#### [Task prompt]
Return the following blog roundup in full, word for word, without any changes.

#### [Article]
Our topics range from the highbrow to the lowlife this week, with an exhortation to read more books from across the Arab world, a child’s misunderstanding of a word in a cartoon, and an encounter with a prostitute. A new blogger has just arrived in Bahrain, and another blogger has just returned from a holiday in Iran – where he experienced rather more than he had bargained on during a taxi ride…
We start this week with Layal, who recently read some books published in Yemen, and wants to encourage others to read more widely from around the Arab world:
For more of Layal's thoughts see here.
Keep on talking
A number of bloggers have posted interesting conversations this week. We start with a conversation between a young Yagoob and his father Salman, just after Yagoob has watched a cartoon in which the main character, Sinan, has been told to take some rest after exerting himself. However, the word used to indicate ‘some’ rest or literally ‘a measure of’ is the same word used for ‘an instalment’ – and young Yagoob has got confused:
سلمان: نعم يبه
يعقوب: شنو يعني قسطاً
سلمان: القسط بابا شي مال كبار بس مب زين
يعقوب: ليش بابا مب زين؟
سلمان:لأنه هم و نكد
يعقوب: ما فهمت بابا شنو يعني قسط؟؟
سلمان: هههههههههه انزين بابا بشرح لك,,, انا اشتغل وايد و اتعب بس معاشي اشوي ما يكفينا فاروح البنك أخذ منهم فلوس بس بشرط اني ارجع الفلوس كل شهر حق جمن سنة
يعقوب: انزين.. شنو القسط؟
سلمان: القسط هم و نكد يا ولدي, و هو البيزات اللي لازم ارجعها كل شهر حق البنك عقب ما خذيت منهم
يعقوب (و هو حزين): ياخذون كل بيزاتك بابا ما يصير!
سلمان: لا بابا ما ياخذون بيزاتي كامل بس النص لكن هالقسط ما يخليني انام و لا احلم و لا ارتاح!

#### [Listing]

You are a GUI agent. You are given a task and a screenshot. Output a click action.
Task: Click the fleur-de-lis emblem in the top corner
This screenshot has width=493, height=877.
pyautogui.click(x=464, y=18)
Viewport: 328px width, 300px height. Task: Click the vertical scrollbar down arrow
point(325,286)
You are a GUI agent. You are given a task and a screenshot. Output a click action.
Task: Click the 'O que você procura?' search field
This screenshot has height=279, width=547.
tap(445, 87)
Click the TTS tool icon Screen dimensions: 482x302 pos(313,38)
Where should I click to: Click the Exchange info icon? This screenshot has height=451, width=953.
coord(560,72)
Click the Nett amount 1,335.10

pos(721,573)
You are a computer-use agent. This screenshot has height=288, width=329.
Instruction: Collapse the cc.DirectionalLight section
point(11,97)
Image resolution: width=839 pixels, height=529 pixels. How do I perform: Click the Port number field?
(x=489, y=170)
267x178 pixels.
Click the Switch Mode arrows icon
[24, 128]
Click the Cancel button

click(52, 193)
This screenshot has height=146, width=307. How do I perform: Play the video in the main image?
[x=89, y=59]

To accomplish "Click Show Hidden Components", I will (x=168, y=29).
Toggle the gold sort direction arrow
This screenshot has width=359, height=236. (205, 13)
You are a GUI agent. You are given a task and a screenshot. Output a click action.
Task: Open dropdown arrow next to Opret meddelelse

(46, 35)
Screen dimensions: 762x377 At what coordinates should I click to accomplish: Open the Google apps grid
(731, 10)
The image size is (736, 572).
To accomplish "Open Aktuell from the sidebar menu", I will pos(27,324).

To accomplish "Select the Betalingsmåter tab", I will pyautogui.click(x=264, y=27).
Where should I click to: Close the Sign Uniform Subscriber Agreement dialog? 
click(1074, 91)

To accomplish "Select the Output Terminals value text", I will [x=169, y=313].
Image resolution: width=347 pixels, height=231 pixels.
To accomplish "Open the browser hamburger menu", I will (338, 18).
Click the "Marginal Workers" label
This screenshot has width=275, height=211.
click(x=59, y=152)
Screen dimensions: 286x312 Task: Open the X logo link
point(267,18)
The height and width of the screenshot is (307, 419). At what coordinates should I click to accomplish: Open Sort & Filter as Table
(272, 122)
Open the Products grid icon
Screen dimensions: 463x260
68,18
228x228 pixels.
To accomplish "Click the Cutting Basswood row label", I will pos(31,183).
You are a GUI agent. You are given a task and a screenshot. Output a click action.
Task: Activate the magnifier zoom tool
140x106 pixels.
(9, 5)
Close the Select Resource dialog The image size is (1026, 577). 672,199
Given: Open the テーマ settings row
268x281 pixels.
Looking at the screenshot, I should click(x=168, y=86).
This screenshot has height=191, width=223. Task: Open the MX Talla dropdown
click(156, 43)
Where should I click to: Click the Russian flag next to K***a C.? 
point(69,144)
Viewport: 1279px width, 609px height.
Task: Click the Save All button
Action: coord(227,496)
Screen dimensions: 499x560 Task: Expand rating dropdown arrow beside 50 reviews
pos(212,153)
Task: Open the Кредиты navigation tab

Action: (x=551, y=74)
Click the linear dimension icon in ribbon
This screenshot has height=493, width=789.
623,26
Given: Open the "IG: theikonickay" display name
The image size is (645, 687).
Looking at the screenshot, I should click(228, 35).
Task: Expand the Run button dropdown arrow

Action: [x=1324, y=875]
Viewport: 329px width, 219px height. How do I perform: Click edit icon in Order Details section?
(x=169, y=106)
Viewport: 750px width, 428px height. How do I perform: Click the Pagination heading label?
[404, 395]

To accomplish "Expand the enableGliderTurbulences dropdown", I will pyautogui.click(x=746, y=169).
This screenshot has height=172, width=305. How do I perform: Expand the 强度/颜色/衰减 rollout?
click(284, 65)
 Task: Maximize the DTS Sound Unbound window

#### [Output]
Our topics range from the highbrow to the lowlife this week, with an exhortation to read more books from across the Arab world, a child’s misunderstanding of a word in a cartoon, and an encounter with a prostitute. A new blogger has just arrived in Bahrain, and another blogger has just returned from a holiday in Iran – where he experienced rather more than he had bargained on during a taxi ride…
We start this week with Layal, who recently read some books published in Yemen, and wants to encourage others to read more widely from around the Arab world:
For more of Layal's thoughts see here.
Keep on talking
A number of bloggers have posted interesting conversations this week. We start with a conversation between a young Yagoob and his father Salman, just after Yagoob has watched a cartoon in which the main character, Sinan, has been told to take some rest after exerting himself. However, the word used to indicate ‘some’ rest or literally ‘a measure of’ is the same word used for ‘an instalment’ – and young Yagoob has got confused:
سلمان: نعم يبه
يعقوب: شنو يعني قسطاً
سلمان: القسط بابا شي مال كبار بس مب زين
يعقوب: ليش بابا مب زين؟
سلمان:لأنه هم و نكد
يعقوب: ما فهمت بابا شنو يعني قسط؟؟
سلمان: هههههههههه انزين بابا بشرح لك,,, انا اشتغل وايد و اتعب بس معاشي اشوي ما يكفينا فاروح البنك أخذ منهم فلوس بس بشرط اني ارجع الفلوس كل شهر حق جمن سنة
يعقوب: انزين.. شنو القسط؟
سلمان: القسط هم و نكد يا ولدي, و هو البيزات اللي لازم ارجعها كل شهر حق البنك عقب ما خذيت منهم
يعقوب (و هو حزين): ياخذون كل بيزاتك بابا ما يصير!
سلمان: لا بابا ما ياخذون بيزاتي كامل بس النص لكن هالقسط ما يخليني انام و لا احلم و لا ارتاح!